Samedi après-midi, Villa Ribérollle, dans ce coin du 20ᵉ qui bruisse encore de bricolage et d’expérimentations. Kool Musik entre en premier, seul sur scène. Pas de mise en scène, pas d’effet. Juste lui, une guitare et cette nonchalance qui fait partie intégrante de son art. Il joue comme s’il testait des idées devant des amis, avec ce mélange de désinvolture et de fulgurances qui fait sourire autant qu’il intrigue. Des rythmes cassés, des mélodies bancales, mais derrière, une vraie poésie brute, comme un collage sonore monté à vif.
Puis Joanne Robertson. On quitte le terrain de l’ironie pour entrer dans le feutré. Ceux qui ont écouté Blurrr, son album avec Dean Blunt, savent déjà : une voix qui chuchote plus qu’elle ne chante, des guitares effilochées, une intensité qui naît du silence. Sur scène, l’intime devient collectif. Chaque note, chaque souffle, semble flotter dans l’air de la cour, et tout le monde retient un peu son souffle.

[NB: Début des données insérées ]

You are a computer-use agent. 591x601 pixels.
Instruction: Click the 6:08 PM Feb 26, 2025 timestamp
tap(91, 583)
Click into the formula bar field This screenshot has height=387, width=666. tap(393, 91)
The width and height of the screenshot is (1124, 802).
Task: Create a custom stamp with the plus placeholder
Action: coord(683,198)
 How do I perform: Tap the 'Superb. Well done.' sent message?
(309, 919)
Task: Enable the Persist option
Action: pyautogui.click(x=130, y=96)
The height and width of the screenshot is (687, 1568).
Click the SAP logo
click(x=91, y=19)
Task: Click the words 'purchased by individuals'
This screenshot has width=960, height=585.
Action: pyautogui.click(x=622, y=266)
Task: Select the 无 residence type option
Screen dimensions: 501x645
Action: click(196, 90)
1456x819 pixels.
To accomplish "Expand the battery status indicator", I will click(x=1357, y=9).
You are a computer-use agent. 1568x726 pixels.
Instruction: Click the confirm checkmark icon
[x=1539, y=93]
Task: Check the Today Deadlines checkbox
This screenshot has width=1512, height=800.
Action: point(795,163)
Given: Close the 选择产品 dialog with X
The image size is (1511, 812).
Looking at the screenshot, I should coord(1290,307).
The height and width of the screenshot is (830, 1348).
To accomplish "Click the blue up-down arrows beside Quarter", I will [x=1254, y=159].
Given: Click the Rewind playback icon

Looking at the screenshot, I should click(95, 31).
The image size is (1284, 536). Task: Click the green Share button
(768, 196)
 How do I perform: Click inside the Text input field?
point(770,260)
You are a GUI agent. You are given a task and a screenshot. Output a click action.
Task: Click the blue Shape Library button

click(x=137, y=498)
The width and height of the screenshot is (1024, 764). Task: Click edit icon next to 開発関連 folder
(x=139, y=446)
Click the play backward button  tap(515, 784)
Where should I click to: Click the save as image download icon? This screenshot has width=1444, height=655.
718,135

À la Villa Ribérollle, il ne s’agissait pas de spectacle au sens classique. Plutôt d’une parenthèse fragile, entre la nonchalance désarmante de Kool Musik et la douceur spectrale de Joanne Robertson. Deux pôles, deux gestes artistiques presque opposés, mais qui se sont rejoints le temps d’un après-midi.
On est ressorti sous la pluie avec cette impression rare : avoir partagé quelque chose de vrai, de brut, de précieux, hors du temps.